Hoewel de Koelie-ordonnantie veelal door politici werd gewraakt, omdat deze eenzijdig voordelig zou zijn voor de ondernemers, heeft zij door het stellen van arbeidszekerheid veel bijgedragen tot de bloei der cultures in de dunbevolkte buitengewesten, die een belangrijke pijler vormen in het econ. bestel van Indon. Bovendien heeft het toezicht van de 'Arbeidsinspectie bevorderd, dat de arbeiders behoorlijk werden verzorgd en een zeer redelijk bestaan hadden, wat blijkt uit het feit dat zij zich bezit konden verwerven en gelden konden sparen.

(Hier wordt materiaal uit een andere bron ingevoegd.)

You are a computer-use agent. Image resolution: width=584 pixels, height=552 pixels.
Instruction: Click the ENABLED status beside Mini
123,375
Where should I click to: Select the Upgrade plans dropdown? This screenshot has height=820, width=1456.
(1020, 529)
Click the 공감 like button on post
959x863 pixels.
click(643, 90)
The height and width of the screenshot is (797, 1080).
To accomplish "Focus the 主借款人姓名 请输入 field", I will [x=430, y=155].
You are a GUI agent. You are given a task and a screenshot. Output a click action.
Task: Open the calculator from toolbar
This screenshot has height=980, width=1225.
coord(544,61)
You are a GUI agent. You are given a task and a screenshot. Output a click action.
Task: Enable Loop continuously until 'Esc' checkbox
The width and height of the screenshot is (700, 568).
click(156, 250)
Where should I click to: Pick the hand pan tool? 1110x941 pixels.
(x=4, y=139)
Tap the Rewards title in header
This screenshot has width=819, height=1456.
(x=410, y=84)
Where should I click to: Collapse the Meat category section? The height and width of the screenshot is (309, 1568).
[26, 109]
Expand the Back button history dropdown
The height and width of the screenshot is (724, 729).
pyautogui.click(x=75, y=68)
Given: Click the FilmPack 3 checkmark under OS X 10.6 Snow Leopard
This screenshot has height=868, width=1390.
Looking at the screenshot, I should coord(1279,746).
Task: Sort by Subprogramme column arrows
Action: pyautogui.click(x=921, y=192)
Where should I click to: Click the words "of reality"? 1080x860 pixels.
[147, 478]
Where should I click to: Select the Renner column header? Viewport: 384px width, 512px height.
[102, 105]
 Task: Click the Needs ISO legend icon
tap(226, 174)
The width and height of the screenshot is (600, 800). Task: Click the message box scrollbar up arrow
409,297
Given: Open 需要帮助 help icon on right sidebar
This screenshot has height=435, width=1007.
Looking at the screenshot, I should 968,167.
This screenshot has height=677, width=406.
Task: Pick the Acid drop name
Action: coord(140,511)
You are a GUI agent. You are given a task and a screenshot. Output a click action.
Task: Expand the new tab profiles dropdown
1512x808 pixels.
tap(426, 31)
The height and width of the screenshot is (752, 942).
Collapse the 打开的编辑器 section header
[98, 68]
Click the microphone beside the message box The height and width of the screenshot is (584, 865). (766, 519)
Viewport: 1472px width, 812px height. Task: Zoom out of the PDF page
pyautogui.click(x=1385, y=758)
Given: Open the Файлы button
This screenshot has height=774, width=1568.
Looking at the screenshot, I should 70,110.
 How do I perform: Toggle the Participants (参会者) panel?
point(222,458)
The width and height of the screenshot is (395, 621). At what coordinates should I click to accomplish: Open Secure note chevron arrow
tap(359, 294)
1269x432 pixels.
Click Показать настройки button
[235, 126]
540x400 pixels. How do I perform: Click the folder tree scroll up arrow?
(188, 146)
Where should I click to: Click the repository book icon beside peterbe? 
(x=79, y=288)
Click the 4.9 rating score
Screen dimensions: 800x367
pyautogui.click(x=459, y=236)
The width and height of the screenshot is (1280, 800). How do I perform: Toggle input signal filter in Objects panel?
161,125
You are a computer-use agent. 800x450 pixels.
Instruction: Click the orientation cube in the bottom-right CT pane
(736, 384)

Wat de Eur. werknemers betreft, kwam eerst in 1922 voor Sumatra’s Oostkust de z.g. Assistenten-regeling tot stand, waarvan meerdere bepalingen aan de Ned. wet op het arbeidscontract waren ontleend.
De aard van het werk besliste wie hieronder viel (dus ook eventuele Indon. employé’s). Een schriftelijk contract werd voorgeschreven, alsmede bepaalde opzeggingstermijnen, verloven, e.d. meer.
In 1927 kwam in werking een uitvoerige regeling in het B.W. van het arbeidscontract conform de Ned. regeling. In 1938 werd de Assistenten-regeling van Sumatra’s Oostkust opgeheven en werd een algemeen geldende 'Aanvullende planters regeling van kracht.
Tot de a. behoren ook de regelingen, welke de werving van arbeiders om buiten hun land op ondernemingen te gaan werken beheersen (z. Wervingsordonnantie).